PROBLEM STATEMENT: Return the passage from the article on Maine flood plain map appeals exactly as it appears, starting with "Appeals averaged nearly" and going on through "during the 1980s.".

WASHINGTON — Nancy and Mike Heath went into panic mode about a year ago when they tried to refinance their Westbrook home and were told they lived in a flood zone and had to pay $1,700 a year for federal flood insurance.
That would total $25,500 over a 15-year mortgage, and kick in as the couple — Nancy is a paralegal and Mike a teacher — saved for their two sons’ college education.
“I was like, ‘are you kidding me?'” said Nancy Heath, whose home sits high and dry on a hill 18 feet above a drainage swale. “The map was totally wrong.”
But proving that the federal flood plain map incorrectly placed their split-level home in a flood zone cost the Heaths about $700 and delayed their refinancing.
The Heaths are not alone.
Last year, 370 Maine property owners appealed to the Federal Emergency Management Agency to remove their homes or businesses from flood plain status, according to the Maine State Planning Office. Most of them had to hire surveyors at an average cost of $750 to prove they didn’t need to pay for costly flood insurance policies required to obtain a mortgage.
Maine’s rate of flood plain appeal applications is three times the national average, according to the office’s Maine Floodplain Management Program. One reason is because the federal government has put more effort into improving maps in higher population states over the years. Maine’s maps tend to be older than the national average, according to Joseph Young, the state program’s mapping coordinator.
Even though new federal maps are issued every few years, that doesn’t mean they are done using new and improved technology, Young said. Often, old map data is simply overlaid with new digital photographs that don’t correct old mistakes, he said.
That is why some lawmakers are pushing for property owners to be reimbursed for the cost of a successful map appeal.
But Congress is divided over the reimbursement proposal.
The House last year approved a bill that would require the Federal Emergency Management Agency, which oversees the national flood insurance program, to reimburse property owners. But the Senate’s bill focuses on spending more money to improve the maps.
While the actual flood zone appeal is free, it usually requires hiring a surveyor or engineer to prove that a house should be removed from a flood zone.
Since 1983, the earliest date with available data, there have been more than 3,400 flood plain map appeals in Maine, costing property owners more than $2.6 million, according to the state planning office. The office doesn’t break down approvals versus denials, but says most applications are approved because they aren’t made unless an owner is pretty certain of his or her case.
There has been a steady increase in appeals over the past decade. Young attributes that to increased awareness among banks that they are required to check flood plain maps before granting a mortgage or risk a federal fine.
Appeals averaged nearly 300 a year for much of the past decade, compared to fewer than 100 cases a year during the 1990s and fewer than 50 cases a year during the 1980s.
“It is a big burden in Maine,” said Sue Baker, the planning office’s National Flood Insurance Program coordinator. “It costs people money to prove they are not in a flood plain when their homes are mapped inaccurately.”

DATASET ROWS:
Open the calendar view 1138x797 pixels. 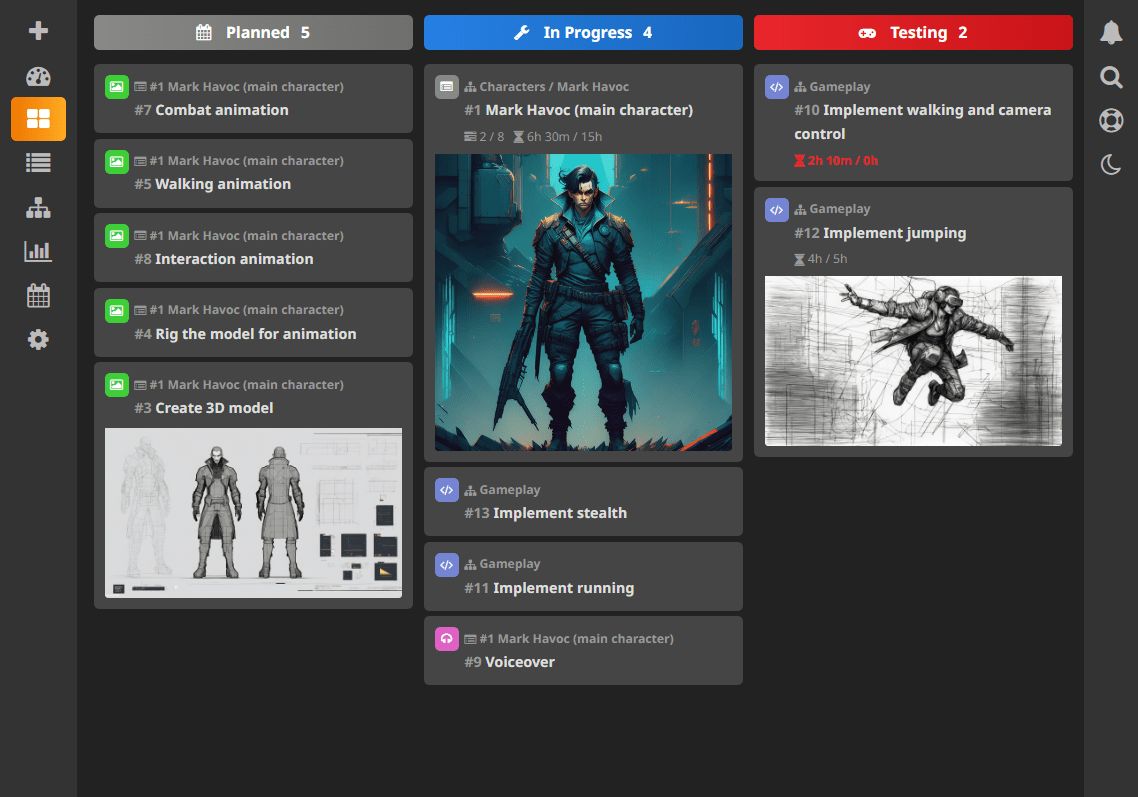(x=37, y=295)
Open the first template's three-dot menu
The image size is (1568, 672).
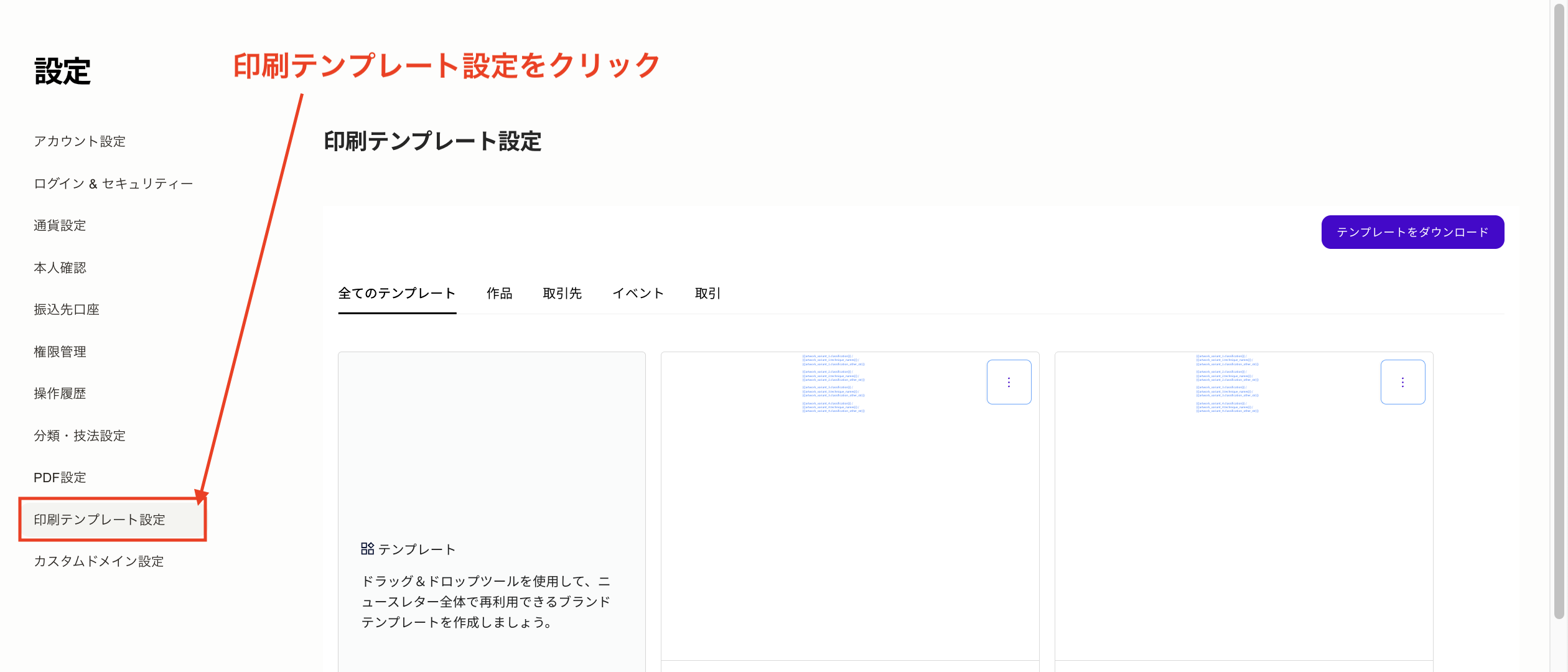click(1009, 381)
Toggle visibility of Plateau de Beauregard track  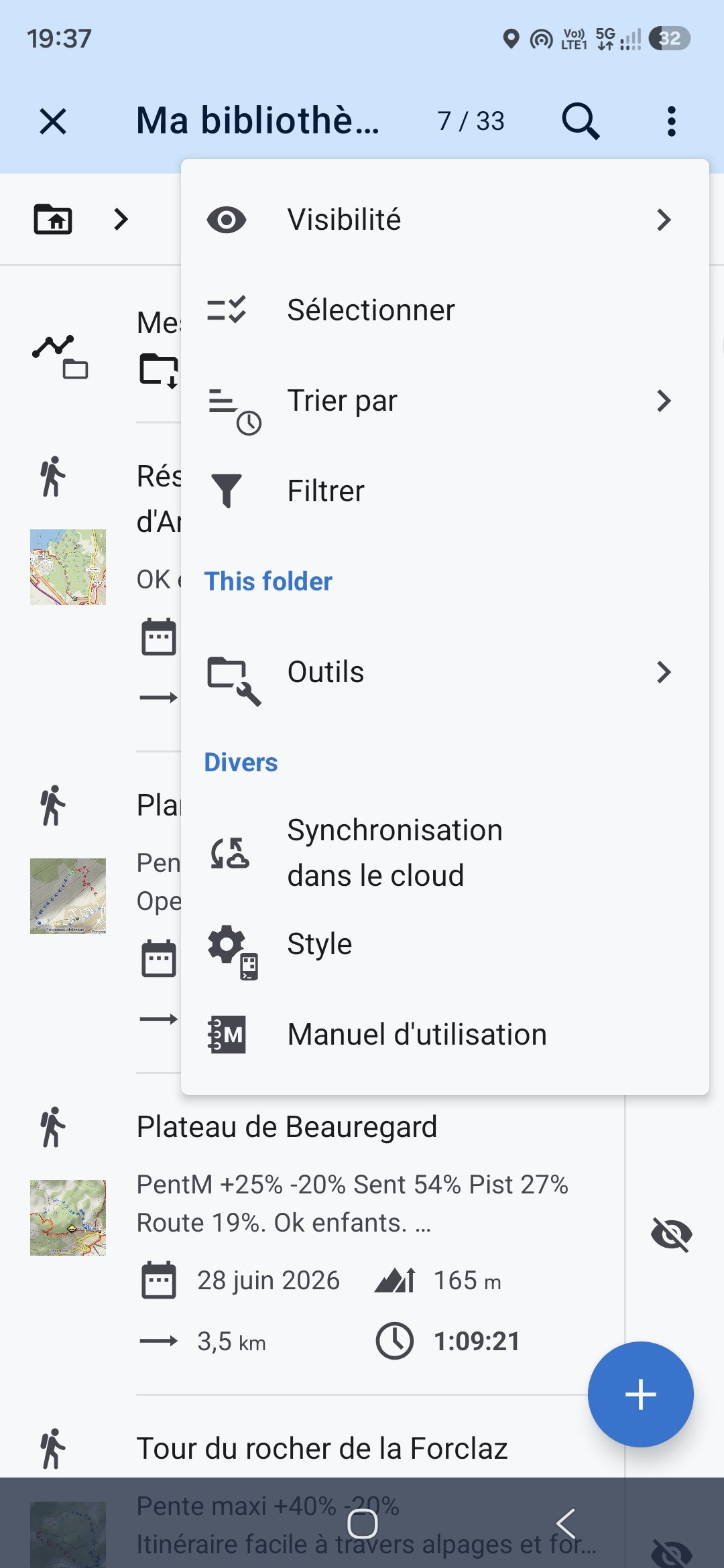coord(671,1234)
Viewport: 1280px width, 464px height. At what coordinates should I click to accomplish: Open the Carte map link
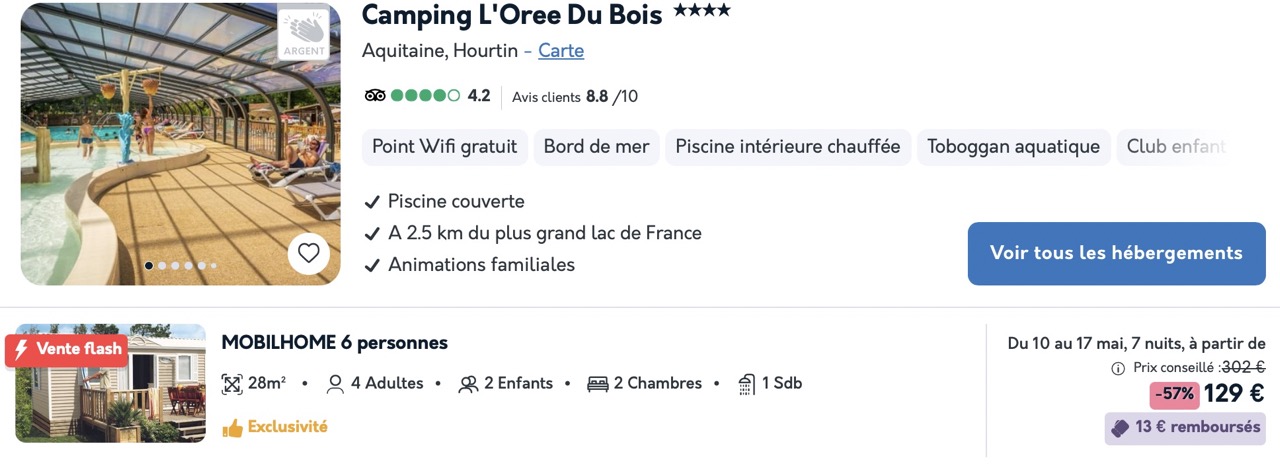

WRITTEN SOLUTION:
Appeals averaged nearly 300 a year for much of the past decade, compared to fewer than 100 cases a year during the 1990s and fewer than 50 cases a year during the 1980s.